→ DATASET ENTRIES
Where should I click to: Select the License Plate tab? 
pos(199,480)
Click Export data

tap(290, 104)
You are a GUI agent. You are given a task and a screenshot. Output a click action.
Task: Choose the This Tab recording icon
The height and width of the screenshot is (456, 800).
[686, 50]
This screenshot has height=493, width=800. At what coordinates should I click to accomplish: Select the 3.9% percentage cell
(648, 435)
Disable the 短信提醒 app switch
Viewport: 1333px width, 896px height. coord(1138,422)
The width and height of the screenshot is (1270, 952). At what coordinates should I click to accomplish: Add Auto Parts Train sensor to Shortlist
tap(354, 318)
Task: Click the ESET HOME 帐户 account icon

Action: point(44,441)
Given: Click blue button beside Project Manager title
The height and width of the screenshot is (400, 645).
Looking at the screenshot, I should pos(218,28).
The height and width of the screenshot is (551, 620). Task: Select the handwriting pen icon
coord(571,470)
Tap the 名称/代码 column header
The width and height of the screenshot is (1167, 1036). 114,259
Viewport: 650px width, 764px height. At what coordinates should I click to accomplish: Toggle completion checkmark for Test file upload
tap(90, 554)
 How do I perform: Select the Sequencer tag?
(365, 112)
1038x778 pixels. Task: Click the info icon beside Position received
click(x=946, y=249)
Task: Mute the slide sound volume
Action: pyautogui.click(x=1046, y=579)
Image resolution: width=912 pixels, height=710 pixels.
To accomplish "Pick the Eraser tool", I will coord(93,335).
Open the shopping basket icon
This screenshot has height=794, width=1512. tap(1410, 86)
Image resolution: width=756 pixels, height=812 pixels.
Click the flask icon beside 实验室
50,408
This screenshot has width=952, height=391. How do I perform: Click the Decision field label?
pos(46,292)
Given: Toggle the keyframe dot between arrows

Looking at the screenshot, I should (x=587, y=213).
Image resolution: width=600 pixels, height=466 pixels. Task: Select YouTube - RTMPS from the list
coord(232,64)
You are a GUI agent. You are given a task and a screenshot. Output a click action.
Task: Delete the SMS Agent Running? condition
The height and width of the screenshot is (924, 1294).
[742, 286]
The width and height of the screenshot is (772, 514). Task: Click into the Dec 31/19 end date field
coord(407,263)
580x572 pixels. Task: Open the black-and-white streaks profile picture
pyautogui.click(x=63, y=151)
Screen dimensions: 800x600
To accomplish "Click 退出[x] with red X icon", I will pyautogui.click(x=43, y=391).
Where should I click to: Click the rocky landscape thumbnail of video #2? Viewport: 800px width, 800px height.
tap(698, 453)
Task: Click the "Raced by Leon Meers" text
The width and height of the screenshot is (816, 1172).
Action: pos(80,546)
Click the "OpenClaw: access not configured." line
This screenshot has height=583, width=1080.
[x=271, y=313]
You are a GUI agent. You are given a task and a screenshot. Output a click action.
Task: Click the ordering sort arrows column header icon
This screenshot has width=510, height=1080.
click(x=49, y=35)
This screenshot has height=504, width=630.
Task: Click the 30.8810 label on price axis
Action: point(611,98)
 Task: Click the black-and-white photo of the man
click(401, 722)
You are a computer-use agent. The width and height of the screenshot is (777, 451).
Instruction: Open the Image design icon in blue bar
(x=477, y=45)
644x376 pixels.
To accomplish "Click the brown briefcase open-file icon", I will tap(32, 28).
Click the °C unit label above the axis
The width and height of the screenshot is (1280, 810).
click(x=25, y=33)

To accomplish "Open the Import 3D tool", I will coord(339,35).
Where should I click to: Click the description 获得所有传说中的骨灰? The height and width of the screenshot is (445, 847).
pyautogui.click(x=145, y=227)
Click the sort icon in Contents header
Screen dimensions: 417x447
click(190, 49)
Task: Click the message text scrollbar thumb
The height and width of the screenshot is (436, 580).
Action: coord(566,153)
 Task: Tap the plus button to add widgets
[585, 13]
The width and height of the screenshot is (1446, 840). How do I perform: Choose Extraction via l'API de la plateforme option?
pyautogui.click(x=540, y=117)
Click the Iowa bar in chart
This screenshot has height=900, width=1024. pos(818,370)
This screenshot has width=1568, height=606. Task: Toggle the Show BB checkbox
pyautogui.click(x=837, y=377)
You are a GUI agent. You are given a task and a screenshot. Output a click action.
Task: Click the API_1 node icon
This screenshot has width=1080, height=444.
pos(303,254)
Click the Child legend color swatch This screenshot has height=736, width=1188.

→ DIRECTIONS
Looking through the listing above, state how many of its lines contain the string "text". Write only the number.

→ SOLUTION FOR THIS PROBLEM
2